Extra-deep resistivity has been used successfully since 2004 in Norway for reservoir navigation relative to distant bed boundaries. The need for improved reservoir understanding and geosteering decisions in complex heterogeneous reservoirs has led to the development of a new extra-deep azimuthal resistivity (EDAR) tool. Inversion results of deep azimuthal resistivity measurements are bridging the gap between traditional logging-while-drilling (LWD) measurements and seismic data, and can image reservoir architecture during drilling tens of meters away from the borehole. It is possible to delineate multiple geologic layers directionally away from the borehole with resistivity contrasts without probing the layers directly. The non-unique nature of inversions leads to questions about the reliability and accuracy of the inversion results.

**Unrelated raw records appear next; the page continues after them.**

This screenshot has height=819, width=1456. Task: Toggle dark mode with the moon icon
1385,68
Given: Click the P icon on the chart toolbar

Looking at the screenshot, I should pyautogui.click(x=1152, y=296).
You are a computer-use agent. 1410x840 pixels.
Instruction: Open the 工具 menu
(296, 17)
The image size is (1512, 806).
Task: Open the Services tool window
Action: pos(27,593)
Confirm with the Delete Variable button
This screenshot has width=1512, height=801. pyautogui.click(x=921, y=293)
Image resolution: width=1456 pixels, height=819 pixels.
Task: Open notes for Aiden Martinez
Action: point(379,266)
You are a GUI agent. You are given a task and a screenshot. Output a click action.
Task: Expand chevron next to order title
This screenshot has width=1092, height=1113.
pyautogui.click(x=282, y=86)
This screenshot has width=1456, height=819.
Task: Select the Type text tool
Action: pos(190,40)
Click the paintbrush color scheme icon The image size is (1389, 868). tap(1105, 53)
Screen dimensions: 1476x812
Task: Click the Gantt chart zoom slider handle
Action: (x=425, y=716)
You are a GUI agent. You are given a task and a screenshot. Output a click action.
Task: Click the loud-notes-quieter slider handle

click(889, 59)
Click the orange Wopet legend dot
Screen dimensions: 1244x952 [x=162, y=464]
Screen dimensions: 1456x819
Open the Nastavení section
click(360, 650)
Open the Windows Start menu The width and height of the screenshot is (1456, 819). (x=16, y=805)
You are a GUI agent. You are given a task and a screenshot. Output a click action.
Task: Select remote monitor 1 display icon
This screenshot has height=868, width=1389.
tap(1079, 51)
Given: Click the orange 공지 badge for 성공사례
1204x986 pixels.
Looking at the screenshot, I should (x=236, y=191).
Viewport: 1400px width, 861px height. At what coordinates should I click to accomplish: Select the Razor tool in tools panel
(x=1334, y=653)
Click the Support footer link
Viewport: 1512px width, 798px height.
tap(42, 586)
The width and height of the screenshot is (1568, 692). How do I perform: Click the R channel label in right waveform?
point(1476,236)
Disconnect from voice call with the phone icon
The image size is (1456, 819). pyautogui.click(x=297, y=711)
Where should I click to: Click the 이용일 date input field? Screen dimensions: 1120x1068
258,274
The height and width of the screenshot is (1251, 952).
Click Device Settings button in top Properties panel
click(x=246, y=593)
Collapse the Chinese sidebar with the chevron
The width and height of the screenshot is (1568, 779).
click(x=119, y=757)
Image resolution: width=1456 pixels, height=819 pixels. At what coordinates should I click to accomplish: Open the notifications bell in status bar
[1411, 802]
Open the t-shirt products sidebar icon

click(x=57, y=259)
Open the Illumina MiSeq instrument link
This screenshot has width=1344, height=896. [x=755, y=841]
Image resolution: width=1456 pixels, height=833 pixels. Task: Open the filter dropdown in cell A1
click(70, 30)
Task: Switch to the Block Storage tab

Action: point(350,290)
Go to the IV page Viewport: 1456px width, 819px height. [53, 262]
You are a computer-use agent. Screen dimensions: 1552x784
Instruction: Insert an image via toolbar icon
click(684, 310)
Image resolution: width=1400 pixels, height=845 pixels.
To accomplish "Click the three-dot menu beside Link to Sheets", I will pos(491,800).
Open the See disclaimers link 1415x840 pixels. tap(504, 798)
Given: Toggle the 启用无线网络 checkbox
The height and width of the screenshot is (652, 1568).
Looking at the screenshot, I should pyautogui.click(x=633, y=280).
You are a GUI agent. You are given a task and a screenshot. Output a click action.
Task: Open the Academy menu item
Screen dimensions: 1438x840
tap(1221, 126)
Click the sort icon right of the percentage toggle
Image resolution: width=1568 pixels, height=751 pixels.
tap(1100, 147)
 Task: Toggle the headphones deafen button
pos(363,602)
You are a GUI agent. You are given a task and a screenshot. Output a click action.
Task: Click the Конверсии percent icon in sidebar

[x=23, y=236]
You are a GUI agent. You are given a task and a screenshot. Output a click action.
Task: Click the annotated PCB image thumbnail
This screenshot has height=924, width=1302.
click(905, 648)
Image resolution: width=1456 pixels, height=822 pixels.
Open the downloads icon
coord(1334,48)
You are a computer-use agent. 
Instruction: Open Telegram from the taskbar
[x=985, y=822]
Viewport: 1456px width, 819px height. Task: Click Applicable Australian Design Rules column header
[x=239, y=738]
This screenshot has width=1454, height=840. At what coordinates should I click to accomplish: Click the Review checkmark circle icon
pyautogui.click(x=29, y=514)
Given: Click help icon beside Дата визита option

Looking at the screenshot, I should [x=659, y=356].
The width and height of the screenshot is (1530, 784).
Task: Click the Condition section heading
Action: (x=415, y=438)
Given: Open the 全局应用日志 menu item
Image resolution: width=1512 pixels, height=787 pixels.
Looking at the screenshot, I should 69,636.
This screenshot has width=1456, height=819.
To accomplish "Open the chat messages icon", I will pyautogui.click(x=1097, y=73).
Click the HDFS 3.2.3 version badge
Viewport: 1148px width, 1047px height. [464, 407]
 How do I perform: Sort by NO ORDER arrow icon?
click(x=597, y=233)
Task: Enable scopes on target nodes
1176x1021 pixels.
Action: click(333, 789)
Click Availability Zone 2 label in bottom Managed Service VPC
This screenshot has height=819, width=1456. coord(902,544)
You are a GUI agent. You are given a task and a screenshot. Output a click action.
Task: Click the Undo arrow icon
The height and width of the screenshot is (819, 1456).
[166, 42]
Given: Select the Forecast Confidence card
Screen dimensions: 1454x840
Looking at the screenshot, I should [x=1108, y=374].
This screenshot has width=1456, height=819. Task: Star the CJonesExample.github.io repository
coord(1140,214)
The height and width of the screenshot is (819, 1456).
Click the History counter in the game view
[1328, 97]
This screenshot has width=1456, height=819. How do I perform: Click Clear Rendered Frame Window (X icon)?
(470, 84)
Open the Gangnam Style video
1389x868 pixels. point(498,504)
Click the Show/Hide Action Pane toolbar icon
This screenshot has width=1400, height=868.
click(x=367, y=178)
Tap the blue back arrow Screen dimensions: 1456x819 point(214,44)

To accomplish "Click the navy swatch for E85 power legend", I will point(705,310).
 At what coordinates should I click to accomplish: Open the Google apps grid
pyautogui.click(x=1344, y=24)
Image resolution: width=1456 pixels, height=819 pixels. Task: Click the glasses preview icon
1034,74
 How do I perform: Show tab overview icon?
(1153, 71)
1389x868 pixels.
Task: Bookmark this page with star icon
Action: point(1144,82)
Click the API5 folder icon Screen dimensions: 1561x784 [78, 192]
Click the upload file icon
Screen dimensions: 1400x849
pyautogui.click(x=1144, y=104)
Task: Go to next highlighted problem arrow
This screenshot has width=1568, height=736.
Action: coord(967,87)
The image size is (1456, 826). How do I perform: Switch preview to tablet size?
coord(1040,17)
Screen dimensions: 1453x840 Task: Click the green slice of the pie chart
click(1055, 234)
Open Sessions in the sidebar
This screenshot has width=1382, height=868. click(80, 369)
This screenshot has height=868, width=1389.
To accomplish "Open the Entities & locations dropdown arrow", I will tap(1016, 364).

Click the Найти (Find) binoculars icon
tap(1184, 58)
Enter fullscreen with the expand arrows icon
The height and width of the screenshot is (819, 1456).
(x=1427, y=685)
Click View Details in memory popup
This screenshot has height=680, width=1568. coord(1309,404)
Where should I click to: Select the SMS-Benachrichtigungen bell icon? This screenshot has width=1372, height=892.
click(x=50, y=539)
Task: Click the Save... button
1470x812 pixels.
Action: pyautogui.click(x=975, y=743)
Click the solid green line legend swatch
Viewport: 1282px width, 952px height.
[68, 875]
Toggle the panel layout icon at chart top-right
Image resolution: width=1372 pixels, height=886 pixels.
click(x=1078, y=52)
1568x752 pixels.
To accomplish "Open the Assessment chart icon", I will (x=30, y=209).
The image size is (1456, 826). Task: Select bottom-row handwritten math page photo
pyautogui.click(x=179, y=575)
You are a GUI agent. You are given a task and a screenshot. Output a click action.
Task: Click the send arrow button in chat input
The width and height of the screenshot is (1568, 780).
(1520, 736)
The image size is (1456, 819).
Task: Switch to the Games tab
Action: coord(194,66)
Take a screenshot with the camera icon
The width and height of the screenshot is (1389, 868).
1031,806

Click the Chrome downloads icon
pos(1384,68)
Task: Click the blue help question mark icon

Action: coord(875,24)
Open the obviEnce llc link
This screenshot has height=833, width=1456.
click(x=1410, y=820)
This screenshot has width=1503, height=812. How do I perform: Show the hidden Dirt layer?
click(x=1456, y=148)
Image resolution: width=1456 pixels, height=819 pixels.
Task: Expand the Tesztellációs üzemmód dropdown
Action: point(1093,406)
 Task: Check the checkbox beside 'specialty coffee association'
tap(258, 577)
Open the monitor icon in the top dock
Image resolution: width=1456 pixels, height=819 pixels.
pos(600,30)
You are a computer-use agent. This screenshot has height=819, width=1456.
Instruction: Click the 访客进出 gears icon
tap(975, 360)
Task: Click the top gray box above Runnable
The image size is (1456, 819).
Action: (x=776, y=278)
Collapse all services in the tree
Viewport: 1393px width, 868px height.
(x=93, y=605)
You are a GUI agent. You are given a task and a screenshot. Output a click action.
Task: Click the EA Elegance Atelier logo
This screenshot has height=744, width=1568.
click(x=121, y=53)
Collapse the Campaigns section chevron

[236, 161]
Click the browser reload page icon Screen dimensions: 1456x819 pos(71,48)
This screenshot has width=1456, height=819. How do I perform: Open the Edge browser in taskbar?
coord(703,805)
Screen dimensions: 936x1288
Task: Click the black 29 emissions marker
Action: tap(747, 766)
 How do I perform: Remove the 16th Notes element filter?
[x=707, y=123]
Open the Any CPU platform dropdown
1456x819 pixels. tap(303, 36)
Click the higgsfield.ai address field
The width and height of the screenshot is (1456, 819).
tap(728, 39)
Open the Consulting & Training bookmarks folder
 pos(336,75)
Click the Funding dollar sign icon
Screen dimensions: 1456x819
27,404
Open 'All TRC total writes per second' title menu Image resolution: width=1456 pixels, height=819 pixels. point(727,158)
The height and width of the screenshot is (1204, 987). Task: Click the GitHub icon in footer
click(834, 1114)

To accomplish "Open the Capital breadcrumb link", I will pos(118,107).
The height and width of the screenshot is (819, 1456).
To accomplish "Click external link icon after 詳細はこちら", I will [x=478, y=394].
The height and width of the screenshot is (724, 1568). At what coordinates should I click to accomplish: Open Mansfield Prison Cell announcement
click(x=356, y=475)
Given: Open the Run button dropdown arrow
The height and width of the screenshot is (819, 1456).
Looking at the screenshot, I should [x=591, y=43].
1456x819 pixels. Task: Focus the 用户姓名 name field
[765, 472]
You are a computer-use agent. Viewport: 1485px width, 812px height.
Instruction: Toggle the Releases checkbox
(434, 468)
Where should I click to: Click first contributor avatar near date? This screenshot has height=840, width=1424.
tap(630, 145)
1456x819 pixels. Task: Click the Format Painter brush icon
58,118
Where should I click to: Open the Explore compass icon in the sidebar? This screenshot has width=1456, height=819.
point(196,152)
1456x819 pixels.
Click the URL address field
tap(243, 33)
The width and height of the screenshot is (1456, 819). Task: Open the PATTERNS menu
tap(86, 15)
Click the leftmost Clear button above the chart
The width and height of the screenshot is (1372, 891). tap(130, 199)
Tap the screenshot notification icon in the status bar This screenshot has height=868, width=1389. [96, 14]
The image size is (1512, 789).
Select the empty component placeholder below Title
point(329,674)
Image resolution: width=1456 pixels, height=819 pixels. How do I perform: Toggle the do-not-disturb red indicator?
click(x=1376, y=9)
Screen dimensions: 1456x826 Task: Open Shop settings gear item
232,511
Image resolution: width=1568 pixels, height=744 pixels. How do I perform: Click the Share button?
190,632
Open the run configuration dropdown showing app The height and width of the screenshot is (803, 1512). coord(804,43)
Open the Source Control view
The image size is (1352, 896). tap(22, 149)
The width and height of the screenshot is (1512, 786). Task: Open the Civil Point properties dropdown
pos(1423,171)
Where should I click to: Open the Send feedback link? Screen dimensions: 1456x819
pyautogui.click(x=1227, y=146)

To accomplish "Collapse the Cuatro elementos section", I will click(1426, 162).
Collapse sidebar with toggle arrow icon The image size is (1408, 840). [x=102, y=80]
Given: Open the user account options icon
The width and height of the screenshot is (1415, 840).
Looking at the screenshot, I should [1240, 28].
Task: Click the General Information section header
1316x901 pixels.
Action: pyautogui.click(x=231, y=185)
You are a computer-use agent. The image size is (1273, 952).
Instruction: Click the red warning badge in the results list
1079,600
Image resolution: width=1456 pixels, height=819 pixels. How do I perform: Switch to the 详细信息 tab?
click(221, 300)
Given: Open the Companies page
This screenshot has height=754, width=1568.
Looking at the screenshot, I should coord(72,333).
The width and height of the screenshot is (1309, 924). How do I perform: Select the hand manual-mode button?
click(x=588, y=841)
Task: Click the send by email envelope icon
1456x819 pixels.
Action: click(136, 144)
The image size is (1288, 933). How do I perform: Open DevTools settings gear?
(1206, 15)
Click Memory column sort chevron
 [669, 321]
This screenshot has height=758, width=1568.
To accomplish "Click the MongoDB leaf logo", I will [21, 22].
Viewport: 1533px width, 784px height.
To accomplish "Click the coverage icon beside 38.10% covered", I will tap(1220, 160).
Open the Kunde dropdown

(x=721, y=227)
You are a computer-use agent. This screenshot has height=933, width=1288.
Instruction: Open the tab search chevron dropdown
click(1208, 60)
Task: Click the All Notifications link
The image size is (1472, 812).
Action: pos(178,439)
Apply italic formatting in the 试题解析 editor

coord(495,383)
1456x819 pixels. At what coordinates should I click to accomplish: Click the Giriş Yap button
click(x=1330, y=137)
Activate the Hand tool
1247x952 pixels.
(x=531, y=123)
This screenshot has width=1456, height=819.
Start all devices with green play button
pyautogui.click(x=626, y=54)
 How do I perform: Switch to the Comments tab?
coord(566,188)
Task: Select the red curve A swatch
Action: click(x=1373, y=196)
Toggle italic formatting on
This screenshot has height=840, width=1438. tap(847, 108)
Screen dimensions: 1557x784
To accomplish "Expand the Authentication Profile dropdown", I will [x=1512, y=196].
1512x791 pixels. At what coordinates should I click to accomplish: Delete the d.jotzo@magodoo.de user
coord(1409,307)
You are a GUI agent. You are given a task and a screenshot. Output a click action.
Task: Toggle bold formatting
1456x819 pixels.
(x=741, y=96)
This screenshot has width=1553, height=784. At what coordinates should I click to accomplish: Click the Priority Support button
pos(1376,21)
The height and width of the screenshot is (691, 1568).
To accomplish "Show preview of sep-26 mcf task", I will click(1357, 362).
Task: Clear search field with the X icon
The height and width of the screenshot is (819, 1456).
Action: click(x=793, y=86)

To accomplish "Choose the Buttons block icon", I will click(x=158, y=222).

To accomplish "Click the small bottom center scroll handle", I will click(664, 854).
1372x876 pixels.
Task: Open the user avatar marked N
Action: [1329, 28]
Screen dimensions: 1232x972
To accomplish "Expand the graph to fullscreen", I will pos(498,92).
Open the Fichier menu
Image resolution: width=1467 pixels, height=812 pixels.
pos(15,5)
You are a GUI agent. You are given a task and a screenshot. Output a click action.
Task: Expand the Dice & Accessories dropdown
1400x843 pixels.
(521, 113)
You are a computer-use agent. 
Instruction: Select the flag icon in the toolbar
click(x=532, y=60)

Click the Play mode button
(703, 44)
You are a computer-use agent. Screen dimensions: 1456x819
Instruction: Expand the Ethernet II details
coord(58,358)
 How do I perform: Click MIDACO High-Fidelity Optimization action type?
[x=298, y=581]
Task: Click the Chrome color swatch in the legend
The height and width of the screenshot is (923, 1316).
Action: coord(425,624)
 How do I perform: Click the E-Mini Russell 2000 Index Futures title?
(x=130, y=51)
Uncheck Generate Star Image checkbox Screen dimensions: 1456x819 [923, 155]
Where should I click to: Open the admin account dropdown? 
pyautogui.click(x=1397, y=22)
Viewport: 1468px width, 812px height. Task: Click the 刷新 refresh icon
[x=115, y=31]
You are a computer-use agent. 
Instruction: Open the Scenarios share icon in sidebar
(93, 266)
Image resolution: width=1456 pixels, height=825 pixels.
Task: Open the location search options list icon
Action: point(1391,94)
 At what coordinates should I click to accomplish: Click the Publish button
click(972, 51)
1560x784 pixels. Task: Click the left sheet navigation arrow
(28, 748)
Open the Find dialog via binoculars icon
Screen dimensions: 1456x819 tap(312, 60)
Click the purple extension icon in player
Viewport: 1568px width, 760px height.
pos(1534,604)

This paper will present measurement and inversion results from an airhang test and a land-based drilling facility, testing the tool and interpretation methodology by comparing results with known geometry. During the airhang test, the tool was suspended at specified distances to a water surface to verify the response. The measured response from this test matched the expectations very well. A field test at a drilling site was conducted to check the performance in a realistic downhole setting. The well was landed horizontally in the target zone using the new EDAR system. The verification step determined the ‘true’ top boundary, which was accomplished by sidetracking from the original hole and penetrating the target top at a point previously interpreted from the resistivity data. The verification tests will be discussed in detail, in addition to a general overview of the hardware and interpretation comprising the measurement.